DESCRIPTION OF THE TASK:
Quote the records exactly, from the line with "The image size is (805, 603)." up to and including the line with "[x=65, y=240]".

WORKING DATA:
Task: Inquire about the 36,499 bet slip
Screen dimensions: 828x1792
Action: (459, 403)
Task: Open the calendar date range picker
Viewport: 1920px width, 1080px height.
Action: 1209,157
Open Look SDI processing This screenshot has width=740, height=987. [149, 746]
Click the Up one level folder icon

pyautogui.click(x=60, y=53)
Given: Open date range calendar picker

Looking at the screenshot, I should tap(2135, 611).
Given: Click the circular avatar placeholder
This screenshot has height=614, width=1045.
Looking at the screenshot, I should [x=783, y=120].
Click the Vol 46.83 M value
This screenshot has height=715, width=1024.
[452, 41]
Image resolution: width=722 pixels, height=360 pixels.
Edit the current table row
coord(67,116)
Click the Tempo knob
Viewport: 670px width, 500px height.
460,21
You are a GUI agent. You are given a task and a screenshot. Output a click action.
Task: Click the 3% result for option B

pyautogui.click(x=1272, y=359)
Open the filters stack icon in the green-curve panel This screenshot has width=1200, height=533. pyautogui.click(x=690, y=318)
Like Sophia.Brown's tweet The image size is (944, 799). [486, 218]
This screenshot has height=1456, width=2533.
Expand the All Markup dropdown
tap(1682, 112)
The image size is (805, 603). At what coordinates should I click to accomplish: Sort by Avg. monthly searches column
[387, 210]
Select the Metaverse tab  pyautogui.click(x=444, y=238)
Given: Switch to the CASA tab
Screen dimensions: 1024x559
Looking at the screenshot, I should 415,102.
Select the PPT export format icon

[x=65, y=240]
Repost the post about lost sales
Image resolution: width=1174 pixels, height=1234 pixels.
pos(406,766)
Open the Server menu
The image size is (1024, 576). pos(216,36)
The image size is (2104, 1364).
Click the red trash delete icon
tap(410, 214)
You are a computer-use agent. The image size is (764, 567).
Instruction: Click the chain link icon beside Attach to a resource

RESULT OF THIS EXERCISE:
The image size is (805, 603). At what coordinates should I click to accomplish: Sort by Avg. monthly searches column
[387, 210]
Select the Metaverse tab  pyautogui.click(x=444, y=238)
Given: Switch to the CASA tab
Screen dimensions: 1024x559
Looking at the screenshot, I should 415,102.
Select the PPT export format icon

[x=65, y=240]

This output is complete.